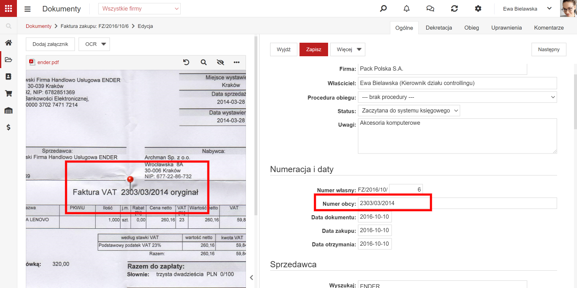Toggle the crossed-eye hide preview icon
The width and height of the screenshot is (577, 288).
click(220, 62)
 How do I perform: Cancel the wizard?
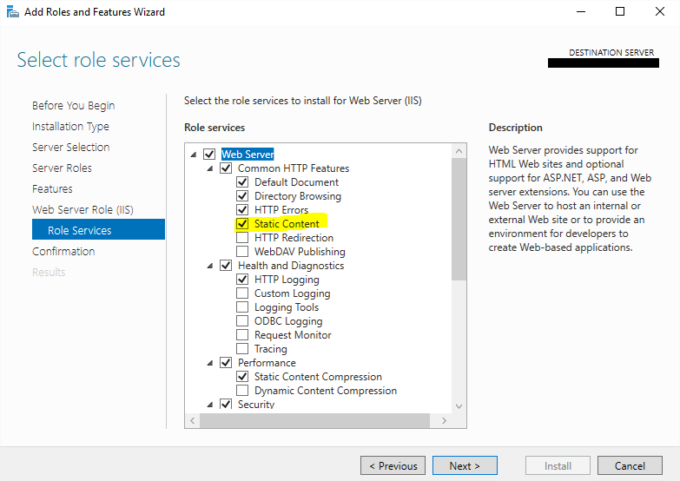(x=630, y=465)
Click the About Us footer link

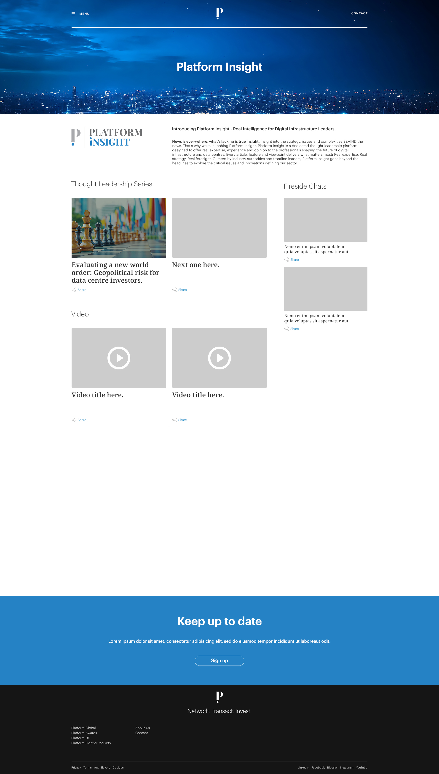(142, 728)
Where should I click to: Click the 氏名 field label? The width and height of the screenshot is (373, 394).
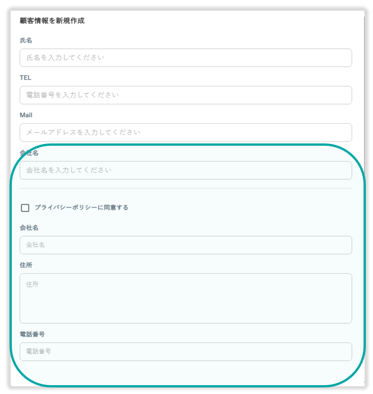click(25, 40)
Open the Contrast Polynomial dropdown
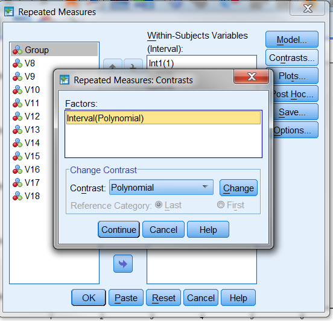Screen dimensions: 333x321 click(161, 188)
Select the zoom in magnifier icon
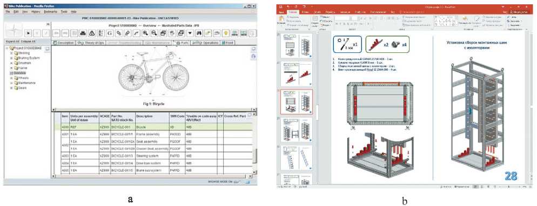 pyautogui.click(x=145, y=33)
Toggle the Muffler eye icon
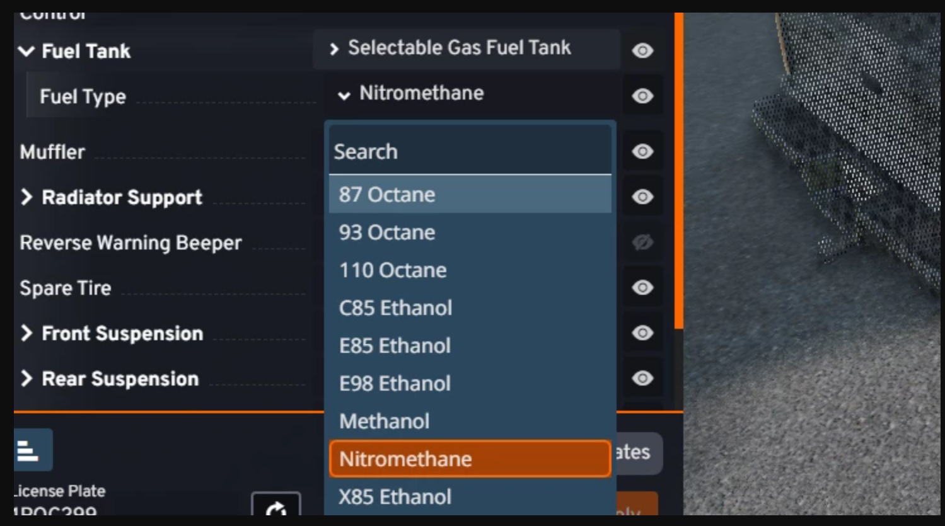Screen dimensions: 945x526 tap(642, 151)
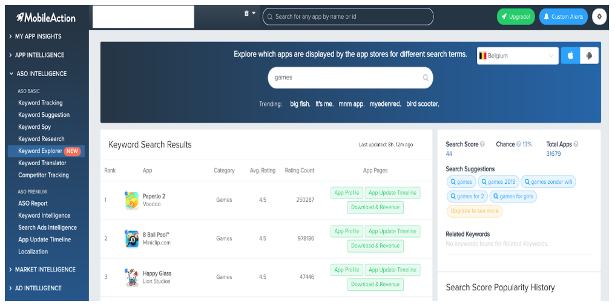Click the Happy Glass app icon
Image resolution: width=615 pixels, height=306 pixels.
point(131,277)
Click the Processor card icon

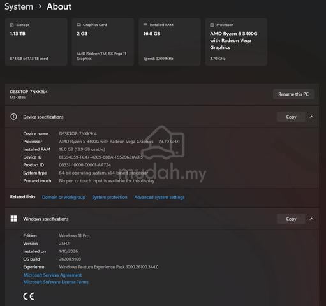(x=212, y=25)
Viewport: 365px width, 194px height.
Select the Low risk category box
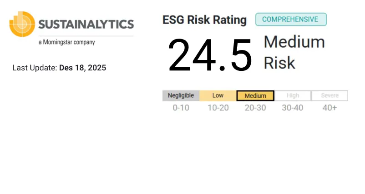[x=218, y=96]
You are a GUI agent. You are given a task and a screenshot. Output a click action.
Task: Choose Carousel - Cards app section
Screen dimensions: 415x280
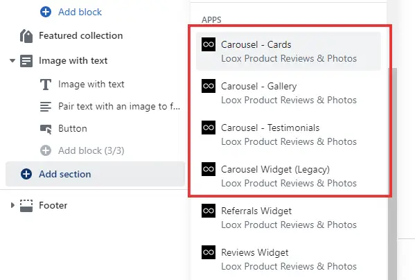click(x=288, y=51)
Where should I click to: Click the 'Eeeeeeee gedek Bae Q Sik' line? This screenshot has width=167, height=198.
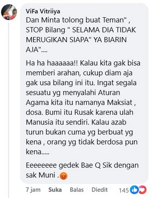coord(82,165)
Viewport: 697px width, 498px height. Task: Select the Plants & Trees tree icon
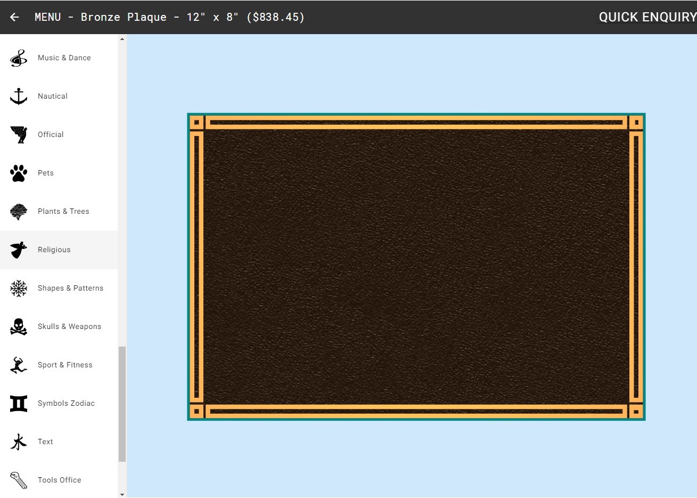(x=19, y=212)
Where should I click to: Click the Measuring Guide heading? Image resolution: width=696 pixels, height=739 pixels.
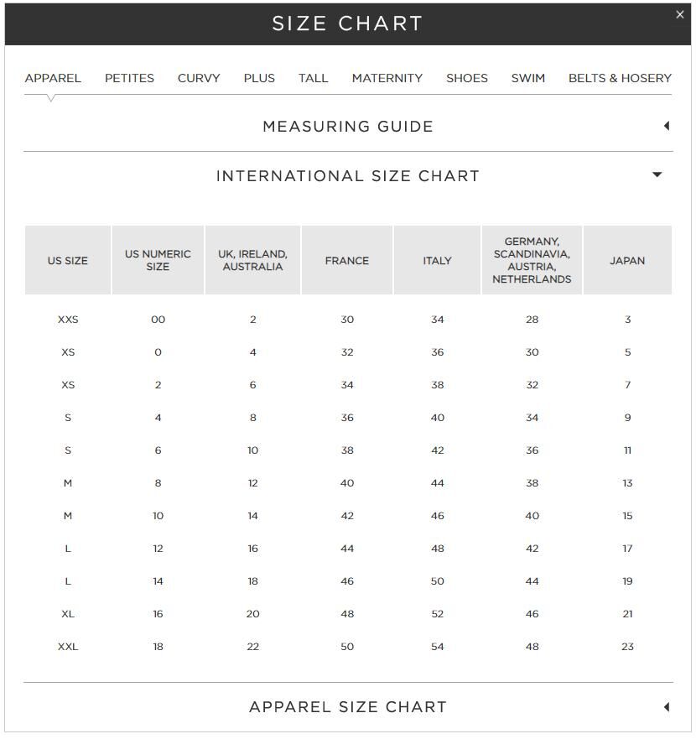point(348,127)
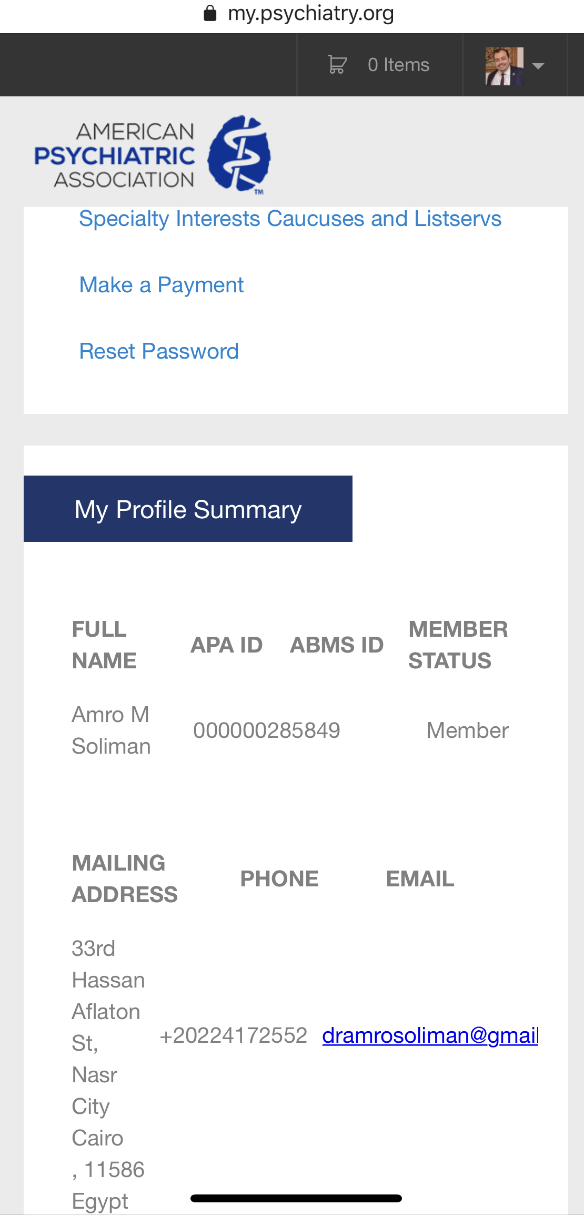
Task: Tap the lock icon in address bar
Action: click(210, 13)
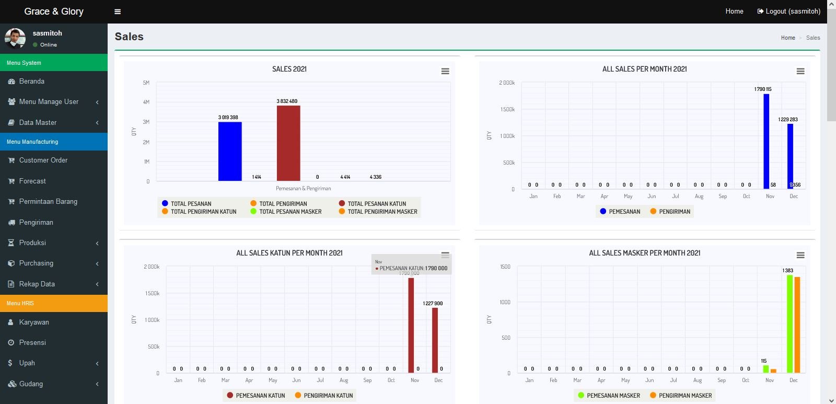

+ + + + +

> **TASK OBJECTIVE**
Reproduce all of the material above word for word, omitting the pictures.

> **ANSWER TO THE TASK**
Toggle the crossed-eye hide preview icon
The width and height of the screenshot is (577, 288).
click(220, 62)
 How do I perform: Cancel the wizard?
(x=630, y=465)
Click the About Us footer link

(142, 728)
Where should I click to: Click the 氏名 field label? The width and height of the screenshot is (373, 394).
click(25, 40)
Open the Contrast Polynomial dropdown
Screen dimensions: 333x321 click(161, 188)
Select the zoom in magnifier icon
 pyautogui.click(x=145, y=33)
Toggle the Muffler eye icon
Screen dimensions: 945x526 tap(642, 151)
Click the Happy Glass app icon
Image resolution: width=615 pixels, height=306 pixels.
point(131,277)
Click the Processor card icon

(x=212, y=25)
Viewport: 365px width, 194px height.
Select the Low risk category box
[x=218, y=96]
You are a GUI agent. You are given a task and a screenshot. Output a click action.
Task: Choose Carousel - Cards app section
Screen dimensions: 415x280
click(x=288, y=51)
Where should I click to: Click the 'Eeeeeeee gedek Bae Q Sik' line? This screenshot has width=167, height=198.
coord(82,165)
Viewport: 697px width, 498px height. Task: Select the Plants & Trees tree icon
(x=19, y=212)
Where should I click to: Click the Measuring Guide heading? Image resolution: width=696 pixels, height=739 pixels.
point(348,127)
Task: Tap the lock icon in address bar
Action: click(210, 13)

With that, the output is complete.